12. But Can She Dance?,
13. The Haunted,
14. This Little Piggy Had Some After All,
15. The Messenger Is the Message ...,
Part Three: We have Met The Enemy Clans and They are Us,
16. Isildur's Chess Set,
17. ... And the Message Is the Messenger,
18. The Weapons Clan,
19. Advice from Edna,
20. Knives and Spoons,
21. Pavane for a Dead Princess,
Part Four: Aliens and Humans,
22. My Mother the Ghost,
23. The Mermaid Program,
24. What a Difference a Cycle Makes,
25. Sultana, Tetsuko, and Their Wonderful, Fabulous Plan,
26. The Fox Wedding,
27. What Is a Kitten Kaboodle?,
28. My Moriarty,
29. Dragonette,
30. Welcome to the Magic Kingdom,
31. X the Unknown,
32. Why I'm a Big Jerk (in Dazzling Detail),
33. The Guest List,
34. Thirty-seven Ronin,
Part Five: Oichi The Clueless,
35. The Doomsday Party,
36. The Banks of Green Willow,
37. Vengeance Is Not Mine,
38. An Imperfect Killer,
39. Captain Nemo,
Epilogue,
About the Author,
Copyright,
CHAPTER 1
Lock 212
My name is Oichi Angelis, and I am a worm. I exist in the outer skin of the Generation Ship Olympia, and I spend most of my time squeezing through its utility tunnels, doing work for the Executives. I am partially deaf, dumb, and blind. That I am not entirely so is my greatest secret. It is the reason I was able to kill Ryan Charmayne two hours after curfew, inside Lock 212.

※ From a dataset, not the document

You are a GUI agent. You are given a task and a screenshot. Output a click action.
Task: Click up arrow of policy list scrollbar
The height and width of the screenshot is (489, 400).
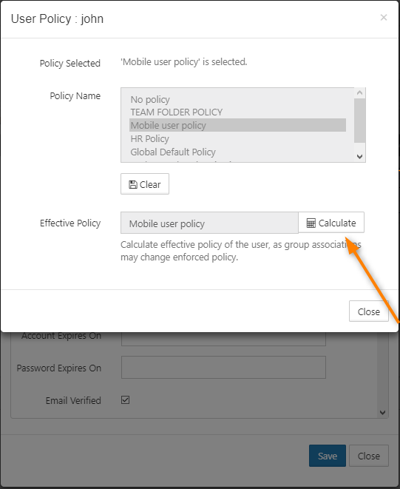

Don't feel bad for Ryan. He was there to commit murder, too. He thought he was going to bump off a rival who was using Lock 212 to rendezvous with a mole from his inner circle. The fact that Ryan didn't know who the mole was may have been the reason he didn't order someone else to do the killing, but it wasn't the only reason he came in person. Ryan enjoyed the dirty work. He just couldn't afford to stoop to it as often as he would like, considering his lofty position in the House of Clans.

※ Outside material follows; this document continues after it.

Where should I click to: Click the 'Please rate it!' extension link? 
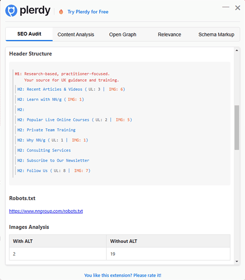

Curfew doesn't apply to Executives, so Ryan roamed at will. His brethren rarely had business in the tunnels where we wormy folk live; he felt sure no one would see him. He hardly seemed to mind that it was cold enough to make his breath condense into mist as he marched through the tangle of narrow corridors.
I felt a grudging admiration. If only his character were as fine as his sense of direction.
The air locks in Sector 200 are massive; they were built to accommodate cargo ships. They possess an odd, almost Gothic beauty because of their vaulted ceilings and curved outer doors. They're the only wide-open spaces most worms can access on Olympia. Their grandeur inspires me.
Air locks inspired Ryan for a different reason. He had used them (sometimes secretly, sometimes with official approval) to kill people. Lock 212 was a bit too grand for his purpose — after all, you just needed something big enough to spit someone into the void — but it had the advantage of being isolated. Olympia hadn't received a cargo ship in many years, so Executives had no reason to come here. And it wasn't the sort of place they liked to slum. The worms were all in their burrows, so he had the place to himself.
He slowed his pace when he saw the inner door. It was open, which is against regulations. If the outer door suffered a catastrophic breach, depressurization would occur until the emergency doors spun shut. The inner doors shut within ten seconds under those circumstances, but that was all it would take to suck a bunch of people and equipment out the door. Ryan didn't give a damn about the potential loss of life, but if there's one thing that will piss an Executive off, it's a broken rule. Disapproval was clear on his face, until it gave way to curiosity. After all, he had two goals: to kill the rival and to find out who the mole was. They must be somewhere inside, plotting, and that also must be why they had left the door open.
I wondered why he didn't smell the blood. I smelled it from my position. I'm a Servant, and the Executives believe they control everything I see and hear. All worms share this modification; it's implanted into our brains. But for some reason, they never thought to control what I smell, taste, or feel. I would have been able to smell the blood even before I entered the lock, but he didn't react until he saw his rival's body.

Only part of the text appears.